Looking for our retail site? Click here.

Delkin Blog

NAND Flash Based SSD Drives and the Flash Controller

 

SSD Drive in HandGeneral

Solid State Disk drives (SSD Drives) are becoming more and more common in personal computers and enterprise server systems, and in industrial applications. They either replace mechanical drives or can be used in a mixed system using both types of drives, depending on factors such as cost and reliability, which often are a tradeoff.

Mechanical Disk Drives have good speed performance and data retention, but can fail for mechanical reasons. Industrial grade drives can be very expensive. When mechanical drives are used in enterprise applications or server applications in general, a RAID (Redundant Array of Independent Drives) configuration is mandatory. This is used for fault tolerance and/or speed increase. Typically, there is a minimum of 4 drives in a RAID 10 configuration. This can get very expensive with industrial drives.

From experience, a single mechanical drive has a life of about 5 years with moderate use. So, we now see the SSD coming to life for such applications.

 

Disk Drive Basics

Disk Drives, no matter the type (PATA, SATA etc), are functionally the same as far as their job is concerned. Take requests from a host computer to store to or read data from the disk. Data is transferred with a defined protocol, in LBA (Logical Block Address) units (Logical Blocks), most often referred to as sectors which is 512 bytes each in size. The term sector originated from the mechanical disk. This because a spinning disk is made up of multiple plates (cylinders) which are divided into sectors. There are multiple heads, so that each cylinder can be read or written simultaneously. In the days of old, addressing the disk to read or store data could be done by the LBA, or CHS addressing scheme. CHS stands for Cylinder, Heads, Sectors. Using simple arithmetic, the total capacity of a drive in Sector units (LBAs)  is C x  H x S. CHS addressing is still used in legacy systems, and must still be supported by modern drives, at least up to a certain size.

The reason we are offering the above explanation, is because matching these types of operations with an SSD using NAND Flash is not a simple task. This due to the totally different physical nature of the storage media (NAND Flash).

 

NAND Flash Based SSD Drives

SSD drives eliminate the mechanical failures from shock, vibration and other causes of malfunction. Depending on configuration, they can also take much less space and power than mechanical drives. However, using NAND Flash (SLC, MLC or TLC), presents a challenge to the NAND Flash controller designer to match the speed and corrected bit error rate of mechanical spinning drives. This is due to the nature of the architecture of NAND Flash. As we shall see, this becomes more difficult as process geometries shrink and especially with MLC and TLC types of Flash. The makeup of an SSD is simple in hardware architecture:

NAND Flash Controller

NAND Flash devices (of type SLC, MLC (PSLC), TLC)

Power Supply Regulation

PCB usually at least 4 layers.

Enclosure – depends on physical form factor.

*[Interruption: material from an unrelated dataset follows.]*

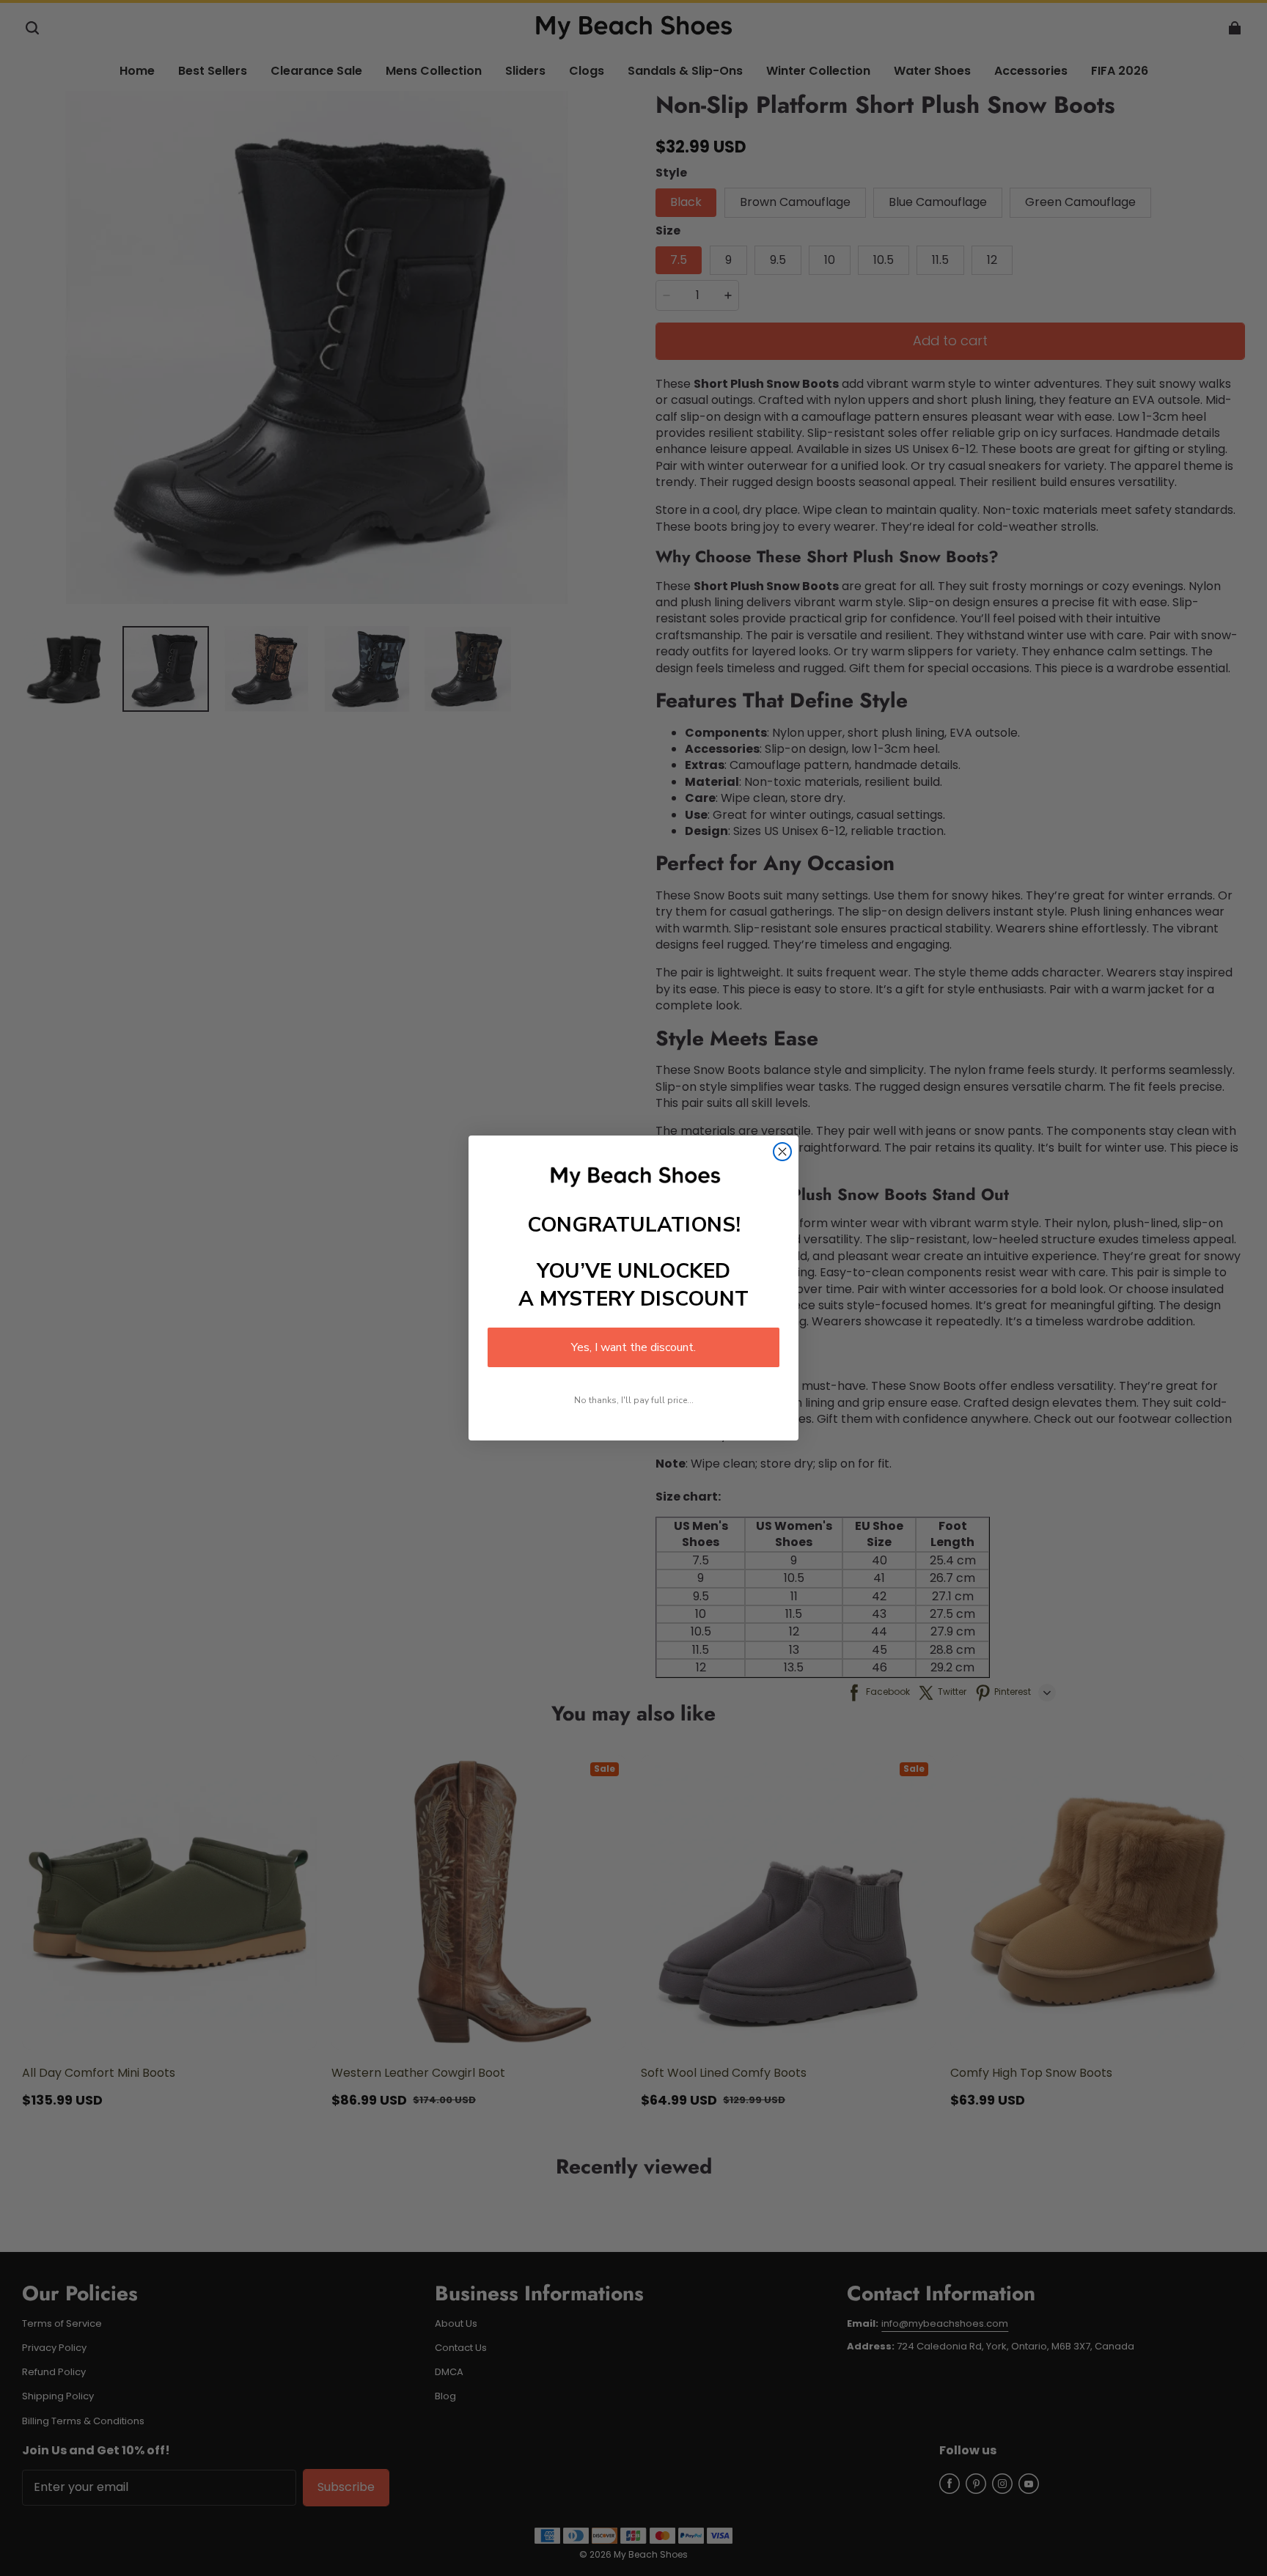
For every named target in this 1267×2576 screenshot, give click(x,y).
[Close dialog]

NAND Flash Controllers (HW)- Next to the NAND Flash itself, the controller is the most important component in the SSD. Both the HW (Hardware) and FW (Firmware) work together to get a very difficult task accomplished.

The controller hardware contains:

Host Interface (PATA, SATA, SD, SDIO,MMC,eMMC, USB, PCIE, Etc.)- Communicates in both directions with the host device. The Host interface performs the require protocol and uses Direct Memory and/or Flash access to offload the main FW.

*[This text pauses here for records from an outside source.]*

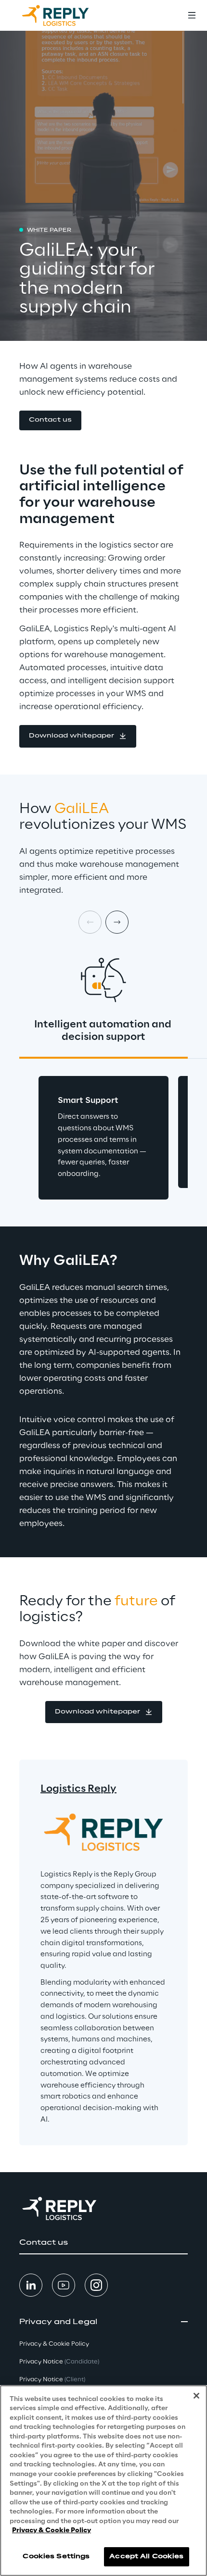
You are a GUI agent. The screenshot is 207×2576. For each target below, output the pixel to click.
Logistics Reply (78, 1789)
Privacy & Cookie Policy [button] (54, 2344)
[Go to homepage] (65, 15)
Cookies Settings (56, 2556)
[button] (50, 420)
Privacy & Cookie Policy (51, 2530)
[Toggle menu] (191, 15)
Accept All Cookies (146, 2556)
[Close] (196, 2395)
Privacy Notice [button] (59, 2362)
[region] (103, 2480)
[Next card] (117, 922)
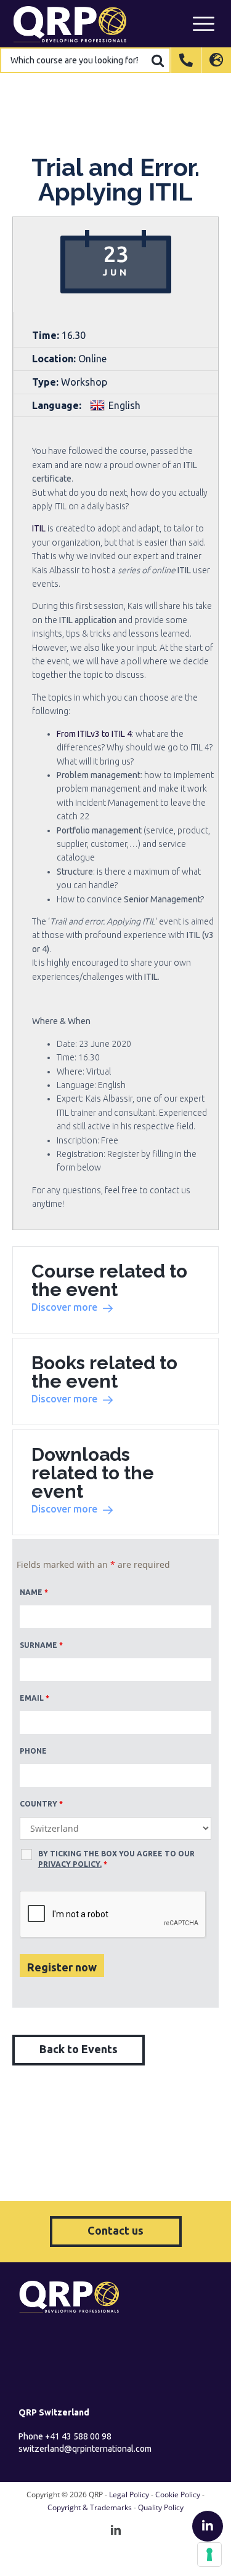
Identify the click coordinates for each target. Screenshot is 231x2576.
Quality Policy (161, 2507)
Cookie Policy (177, 2494)
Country (41, 1804)
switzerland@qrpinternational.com (85, 2449)
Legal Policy (129, 2494)
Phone (33, 1751)
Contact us (115, 2230)
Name (34, 1592)
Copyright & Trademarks (89, 2507)
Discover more (64, 1307)
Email (34, 1698)
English (124, 405)
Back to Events (78, 2049)
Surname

Flash Bus Interface(s) HW- Interfaces with one or more NAND FLASH devices, be it SLC, MLC, PSLC, TLC or rarely a combination of such. This is usually a multi-channel bus (often with interleaving within each channel) which creates parallelism for data transfers increasing throughput.

Direct Memory and Flash Access, DMA DFA HW- Sector buffers can be directly transferred to and from RAM and Flash without CPU intervention. This also increases throughput, since it offloads the CPU.

Error Detection and Correction HW (ECC)- This HW block sits between the Flash and the CPU. It is used to detect and correct data that contains bit errors “on the fly”. This is a critical piece of HW and works hardest with small process MLC/TLC. 96+ bits of correction is required.

Data Scrambler HW- Better designed controllers use a dedicated scrambler unit required for modern MLC/TLC Flash.  Some controllers use their encryption unit to accomplish this task. Use of this with Direct memory and Flash Access really speeds things up.

Data Encryption HW- Data Encryption/Decryption using one of techniques such as AES to and from Flash is becoming a requirement for secure applications. This must be done in HW. Keys are generated and used to access the secure data, even the FW.

ISO 7816 Secure Serial Data Port (Optional but becoming required in applications such as SD and SDIO cards)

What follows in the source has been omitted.